■ **WORK INSTRUCTIONS**: Count the lines below that contain the word "Describe", and report only that number.
********************
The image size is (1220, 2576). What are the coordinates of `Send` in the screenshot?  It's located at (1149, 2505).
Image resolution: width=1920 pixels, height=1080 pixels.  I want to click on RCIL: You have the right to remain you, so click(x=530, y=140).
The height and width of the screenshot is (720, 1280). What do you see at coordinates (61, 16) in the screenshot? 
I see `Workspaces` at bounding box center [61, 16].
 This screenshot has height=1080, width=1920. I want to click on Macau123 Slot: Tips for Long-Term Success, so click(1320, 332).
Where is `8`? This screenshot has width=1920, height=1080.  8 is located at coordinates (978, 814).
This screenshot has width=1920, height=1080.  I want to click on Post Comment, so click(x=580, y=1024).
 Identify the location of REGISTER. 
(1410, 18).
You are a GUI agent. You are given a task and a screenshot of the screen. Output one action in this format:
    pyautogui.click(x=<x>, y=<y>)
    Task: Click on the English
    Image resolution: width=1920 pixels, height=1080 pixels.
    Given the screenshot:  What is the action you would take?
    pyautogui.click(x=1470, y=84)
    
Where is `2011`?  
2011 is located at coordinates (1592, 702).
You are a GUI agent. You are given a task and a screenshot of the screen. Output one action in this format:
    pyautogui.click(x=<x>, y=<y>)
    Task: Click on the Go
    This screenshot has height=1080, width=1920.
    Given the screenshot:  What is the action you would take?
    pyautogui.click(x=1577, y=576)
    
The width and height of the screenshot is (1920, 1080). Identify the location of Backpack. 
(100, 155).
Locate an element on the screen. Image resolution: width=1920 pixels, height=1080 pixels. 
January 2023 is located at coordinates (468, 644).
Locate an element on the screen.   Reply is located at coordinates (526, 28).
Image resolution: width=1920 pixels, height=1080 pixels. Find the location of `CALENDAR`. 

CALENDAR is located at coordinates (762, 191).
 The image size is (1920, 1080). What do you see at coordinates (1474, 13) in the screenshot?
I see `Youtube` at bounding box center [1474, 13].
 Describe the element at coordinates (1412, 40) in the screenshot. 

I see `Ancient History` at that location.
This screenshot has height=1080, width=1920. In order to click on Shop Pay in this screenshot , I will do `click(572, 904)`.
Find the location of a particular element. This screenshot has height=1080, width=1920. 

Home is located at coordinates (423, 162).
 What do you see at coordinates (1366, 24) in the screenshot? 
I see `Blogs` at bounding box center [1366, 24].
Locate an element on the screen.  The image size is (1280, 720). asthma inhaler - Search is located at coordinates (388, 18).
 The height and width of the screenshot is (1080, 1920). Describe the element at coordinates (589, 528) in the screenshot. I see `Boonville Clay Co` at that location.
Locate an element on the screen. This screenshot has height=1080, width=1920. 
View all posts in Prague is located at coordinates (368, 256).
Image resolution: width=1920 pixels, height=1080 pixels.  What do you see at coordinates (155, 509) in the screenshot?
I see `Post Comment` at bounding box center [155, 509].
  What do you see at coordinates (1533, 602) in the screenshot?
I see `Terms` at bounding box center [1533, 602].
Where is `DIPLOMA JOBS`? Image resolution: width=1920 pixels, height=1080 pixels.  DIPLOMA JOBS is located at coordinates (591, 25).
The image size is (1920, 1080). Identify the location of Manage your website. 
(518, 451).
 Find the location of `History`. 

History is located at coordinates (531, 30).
********************
■ **EXPECTED ANSWER**: 2